As many HCCs are hypervascular and overexpress vascular endothelial growth factor (VEGF) and immune checkpoints such as PD-L1, there is a strong rationale for combining angiogenesis targeting agents and immune checkpoint inhibitors. Indeed, a phase Ib study of a combination of atezolizumab plus bevacizumab in patients with untreated, unresectable HCC showed an acceptable safety profile and promising efficacy with objective response rate (ORR) of 36% and a median progression free survival (PFS) of 7 months. Thus, this combination was further evaluated in a global, phase III IMbrave150 trial that randomized 501 patients with previously untreated, unresectable HCC in a 2:1 ratio to atezolizumab (1,200 mg intravenously every 3 weeks) plus bevacizumab (15 mg/kg intravenously every 3 weeks) or sorafenib (400 mg twice daily). Results from this study were recently published in the New England Journal of Medicine and clearly indicate the superiority of the atezolizumab plus bevacizumab over sorafenib. At the time of the primary analysis, median OS had not yet been reached for patients treated with atezolizumab plus bevacizumab, and was 13 months for those who received sorafenib (hazard ratio [HR] 0.58; P < 0.001). At 6 months, OS was significantly longer in the combination arm (84.8%) versus sorafenib (72.2%), and at 12 months, OS was 67.2% versus 54.6%. Median PFS was 6.8 months with atezolizumab plus bevacizumab and 4.3 months with sorafenib (HR 0.59; P < 0.001). In general, the OS and PFS benefits were consistent across all patient subgroups. In additon, according to independent assessment using RECIST 1.1 criteria, ORR was significantly better with the combination versus sorafenib (27.3% vs 11.9%; P < 0.001). Furthermore, atezolizumab plus bevacizumab substantially delayed deterioration in quality of life versus sorafenib. The occurrence of grade 3/4 adverse events (AEs) were similar in both arms (56.5% vs 55.1%). Hypertension was the most common AE in the combination arm (15.2%), which is consistent with bevacizumab’s known safety profile. Serious AEs were noted in 38% of the patients who received the combination therapy, although no new or unexpected AEs were observed. Approximately 15% of patients discontinued treatment in the combination arm, mainly due to gastrointestinal events, versus 10% in the sorafenib arm.
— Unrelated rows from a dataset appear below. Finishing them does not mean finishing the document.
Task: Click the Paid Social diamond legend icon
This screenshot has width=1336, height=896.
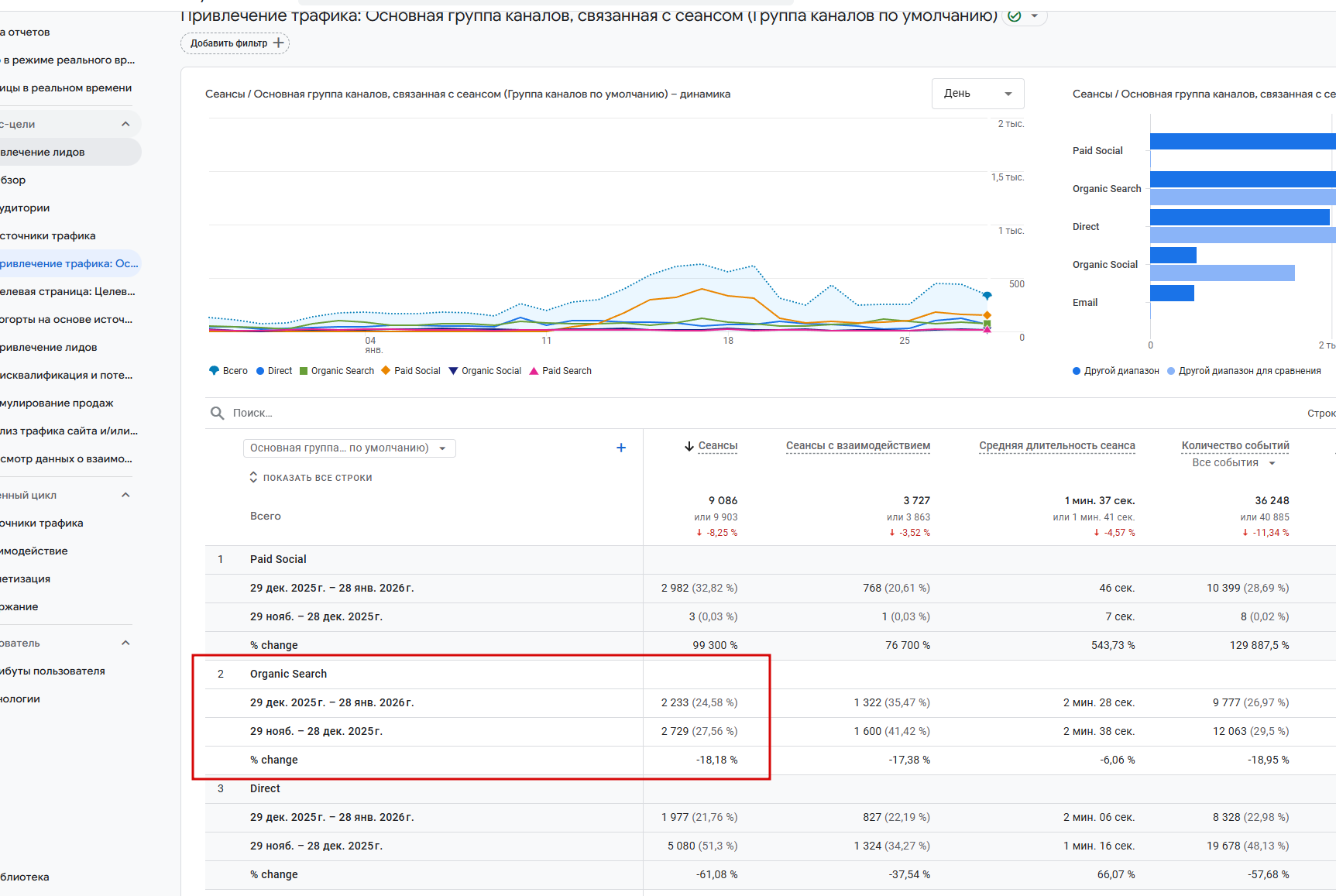Action: click(386, 370)
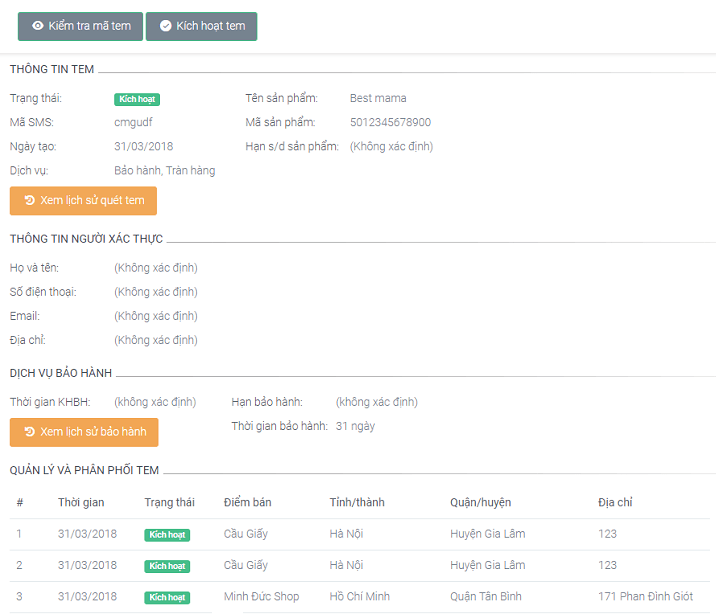
Task: Click product code 5012345678900
Action: 390,123
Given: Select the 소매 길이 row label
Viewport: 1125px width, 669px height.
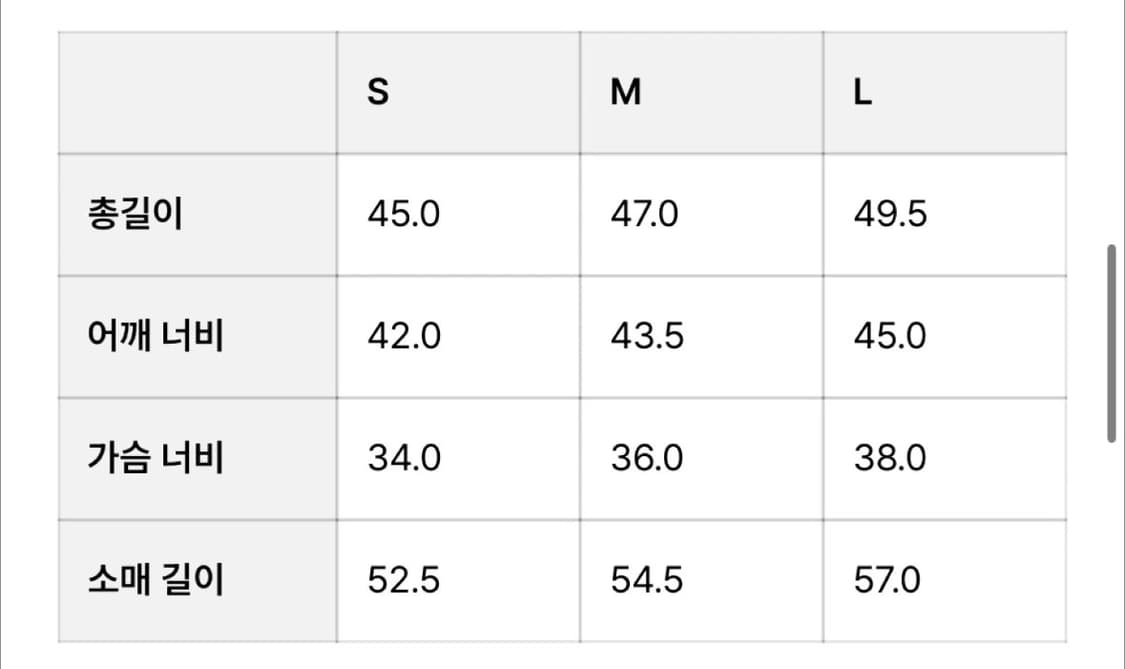Looking at the screenshot, I should (155, 581).
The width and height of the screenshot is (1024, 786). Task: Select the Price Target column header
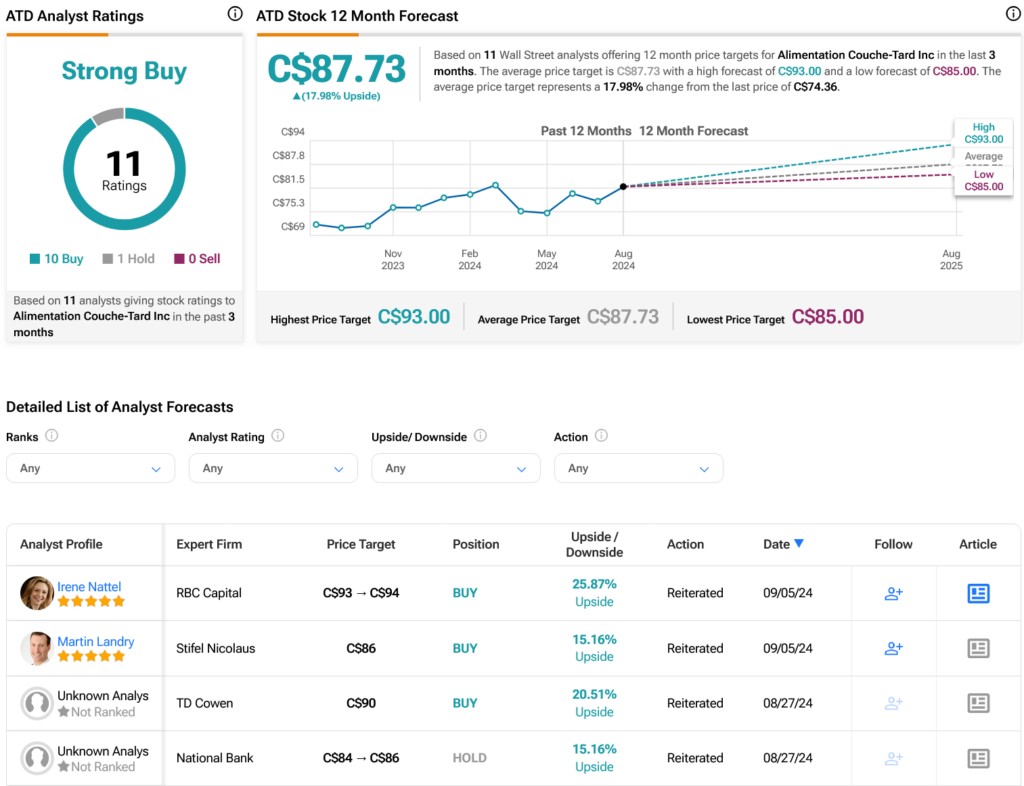click(x=361, y=544)
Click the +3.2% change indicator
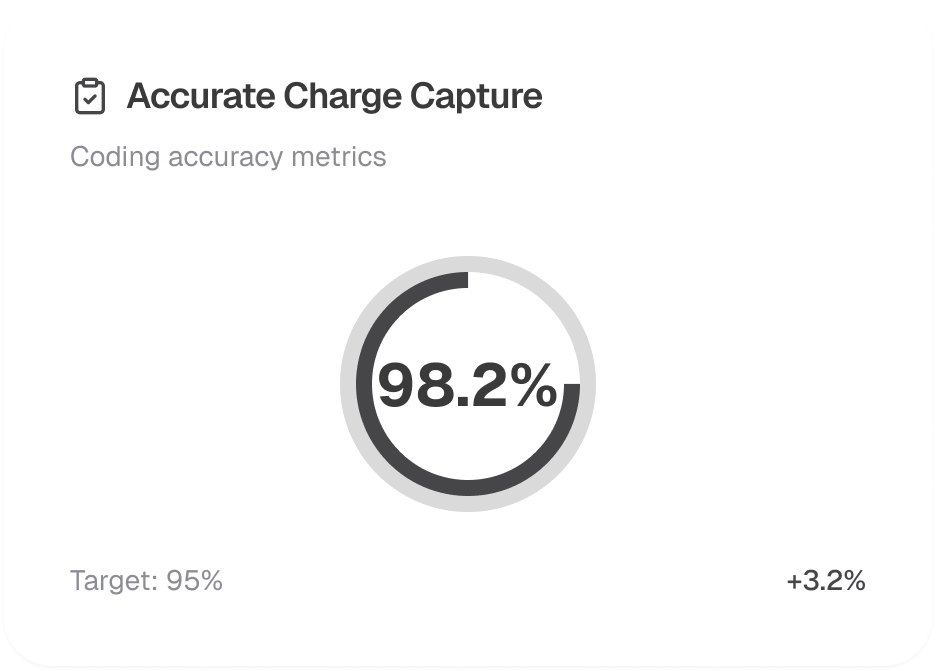This screenshot has height=672, width=936. click(x=825, y=581)
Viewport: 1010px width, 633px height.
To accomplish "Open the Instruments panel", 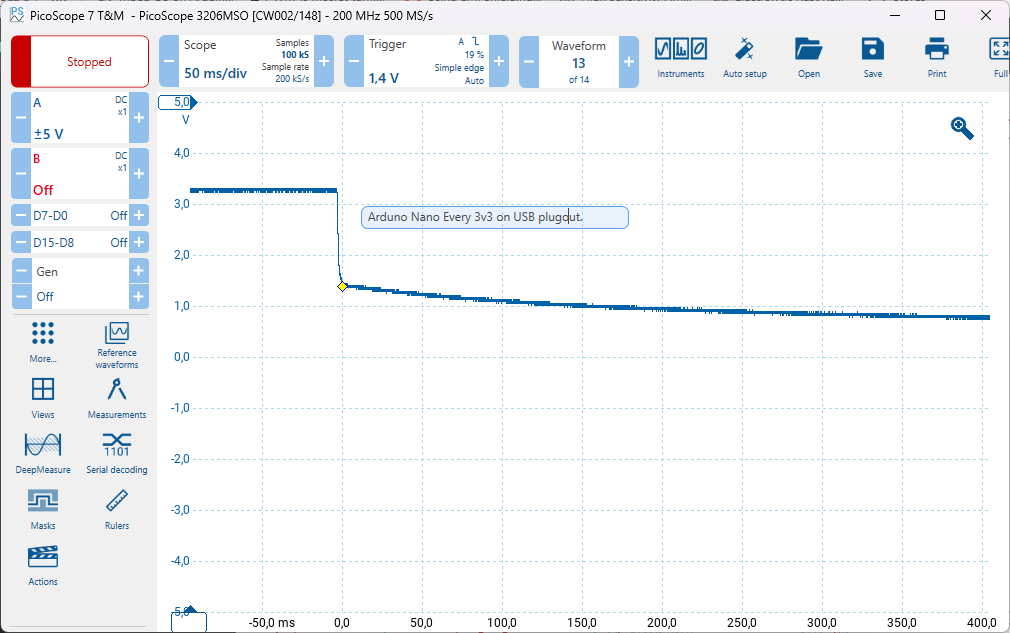I will [680, 57].
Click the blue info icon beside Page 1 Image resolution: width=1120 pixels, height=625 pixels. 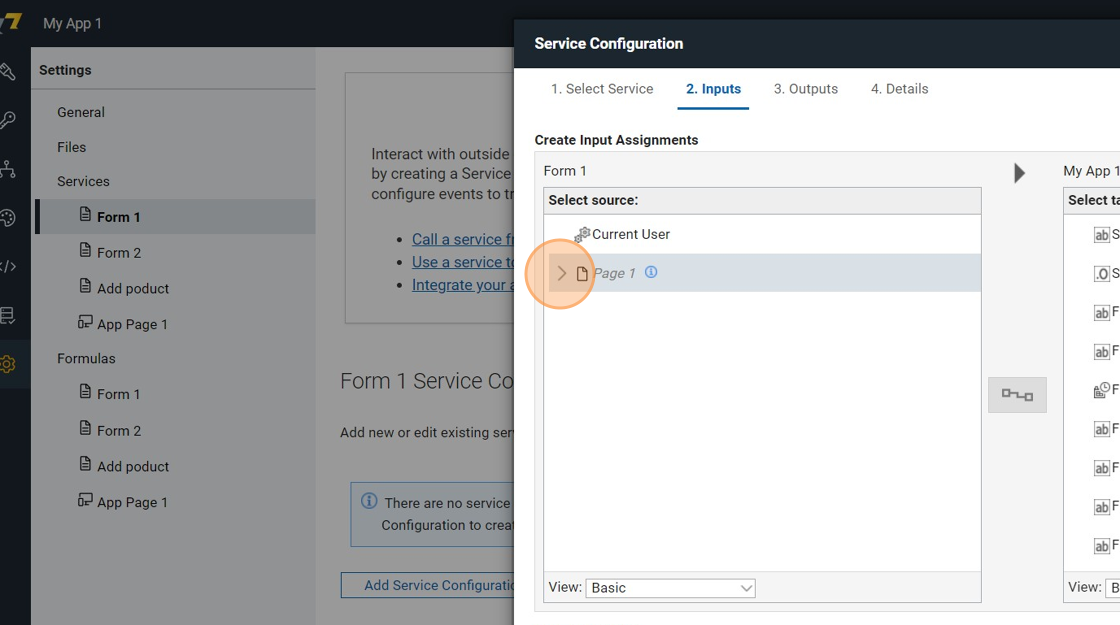click(651, 272)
In an accompanying editorial, Robin K. Kelley, MD (University of California, San Francisco) acknowledged that ‘’the combination of atezolizumab plus bevacizumab has become the new benchmark for first-line therapy in advanced HCC’’. However, he highlighted that since the trial only enrolled patients with preserved liver function who have decreased risk of variceal bleeding, there is a need to “investigate the extent of bleeding risks and implications of this regimen for a broader population”. He also emphasized the unmet need to identify biomarkers of response to immune checkpoint inhibitors in HCC, to determine which patients would benefit most from immunotherapy as monotherapy or as a combination regimen. 

Reference

Finn RS, et al. N Engl J Med. 2020; 382:1894-905.

Kelley RK. NEJM N Engl J Med. 2020; 382: 1953-1955.